Voto di fiducia: al momento un governo di minoranza

L’esecutivo del presidente Conte, ad oggi, è di fatto un governo di minoranza, poiché il voto di fiducia non gli ha conferito la maggioranza assoluta in entrambe le Camere.
Dopo 321 voti favorevoli e 259 contrari alla Camera dei deputati, la votazione di ieri al Senato, come previsto, si è conclusa con un risultato meno rassicurante di 156 voti favorevoli e 140 contrari, lontano quindi dalla soglia necessaria per ottenere la maggioranza assoluta. Nel verdetto sono stati decisivi i 16 astenuti di Italia Viva, il gruppo politico che uscendo dalla maggioranza ha aperto la crisi di governo.
Che prospettive ha il governo?
Per quanto si regga su una maggioranza relativa, il governo ha comunque ottenuto la fiducia del Parlamento e può proseguire il suo cammino. Ma si tratta di un percorso tutto in salita ad iniziare dai lavori nelle commissioni parlamentari in Senato, dove le forze politiche che sostengono l’esecutivo rischiano di mantenere la maggioranza solo in tre commissioni, mentre, per i lavori nelle altre commissioni, comprese quelle alla Camera, la situazione è più complessa. In queste sedi, infatti, si prevedono degli equilibri precari da salvaguardare, di volta in volta, soprattutto, perché saranno determinanti proprio i voti di Italia Viva.

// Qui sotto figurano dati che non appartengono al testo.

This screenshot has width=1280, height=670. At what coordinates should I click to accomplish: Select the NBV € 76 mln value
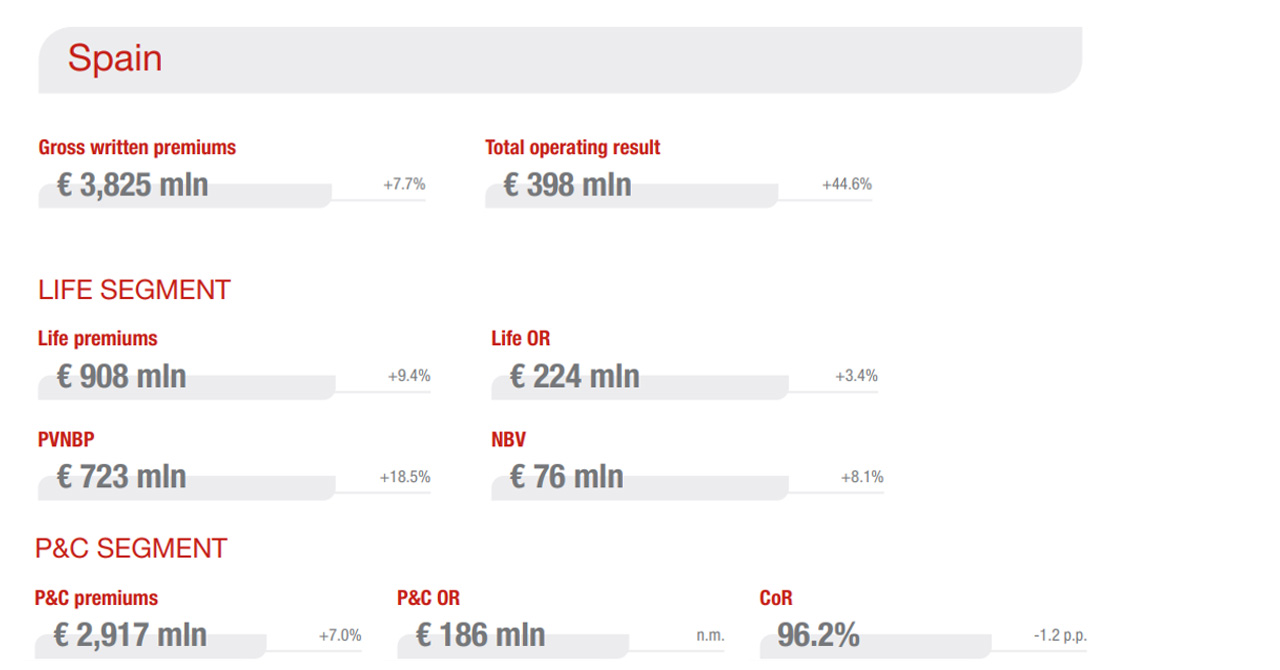tap(566, 477)
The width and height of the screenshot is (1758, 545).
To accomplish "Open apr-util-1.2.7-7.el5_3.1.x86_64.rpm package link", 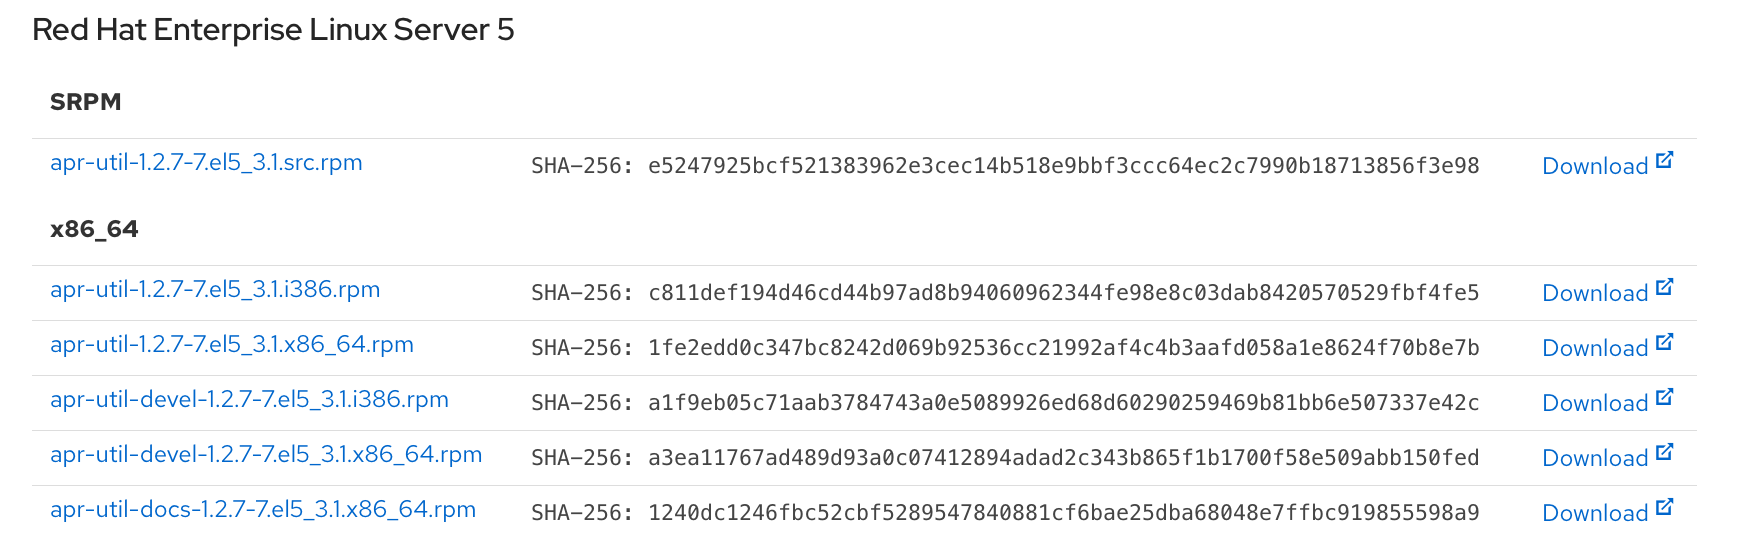I will coord(232,345).
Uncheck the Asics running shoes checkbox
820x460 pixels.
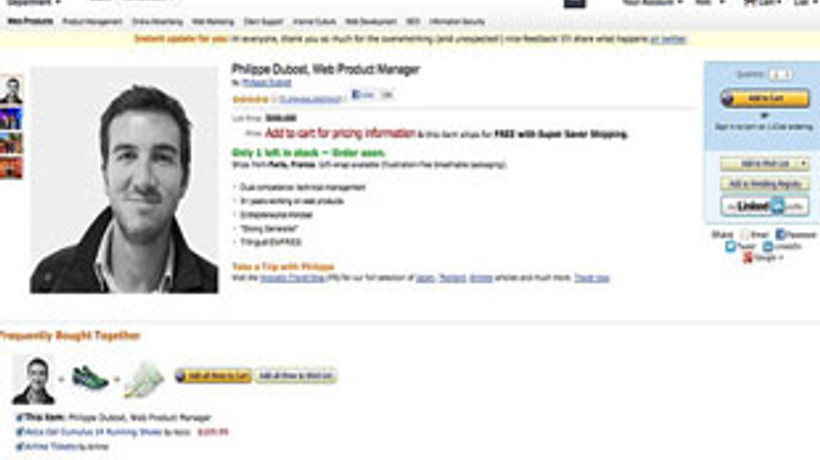tap(19, 432)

Tra l’altro, il gruppo guidato dal senatore Matteo Renzi, ha addirittura quattro presidenze nelle commissioni permanenti, tra Camera e Senato, quindi con maggiore forza può essere decisivo nei lavori parlamentari.
In sostanza, considerando che il governo resta in piedi grazie all’astensione di un gruppo di parlamentari, dovrebbe tentare un accordo politico anche con questo schieramento, per cercare di lavorare in modo più agevole.
L’obiettivo prioritario adesso è quello di allargare la maggioranza. Non a caso, subito dopo il voto di fiducia al Senato – scampato il pericolo di caduta del governo – il presidente Conte ha dichiarato “Ora rendiamo la maggioranza più solida“.
Si guarda, pertanto, ancora alla possibilità di allargare il gruppo di coloro che nell’ambito di questa crisi hanno deciso di sostenere l’esecutivo, anche in dissenso dal proprio partito. È quanto, ad esempio, ha fatto la deputata Renata Polverini alla Camera, che ha votato Si a Conte per poi lasciare Forza Italia, gruppo con cui ormai da tempo non era più in sintonia.
Posizione del Quirinale
Durante questa crisi, è stato invocato da più parti l’intervento del Presidente della Repubblica, Sergio Mattarella, che, dal canto suo, ha atteso rigorosamente l’evolversi delle procedure parlamentari.
Al momento, quindi, con l’intervenuta fiducia al governo, non ci sono i presupposti per i quali il capo dello Stato possa convocare e indurre alle dimissioni il presidente Conte.
Resta, però, uno scenario precario rispetto al quale il presidente Mattarella sarà pronto ad intervenire nell’ipotesi in cui venga improvvisamente meno il patto di fiducia tra governo e parlamento.
Intanto, è previsto oggi pomeriggio un incontro tra capo dello Stato e premier, su richiesta di quest’ultimo, che, alla fine di un vertice di maggioranza, si recherà al Quirinale, per riferire sui prossimi intenti dell’esecutivo, per rendere più stabile il consenso parlamentare su cui si regge.
Bisogna, dunque, attendere i prossimi giorni per avere una situazione più chiara sulle sorti del governo. È palese che il voto in Parlamento non ha ancora allontanato il rischio di una crisi ed è una situazione destinata a non cambiare, fino a quando l’esecutivo si reggerà su una maggioranza non autosufficiente.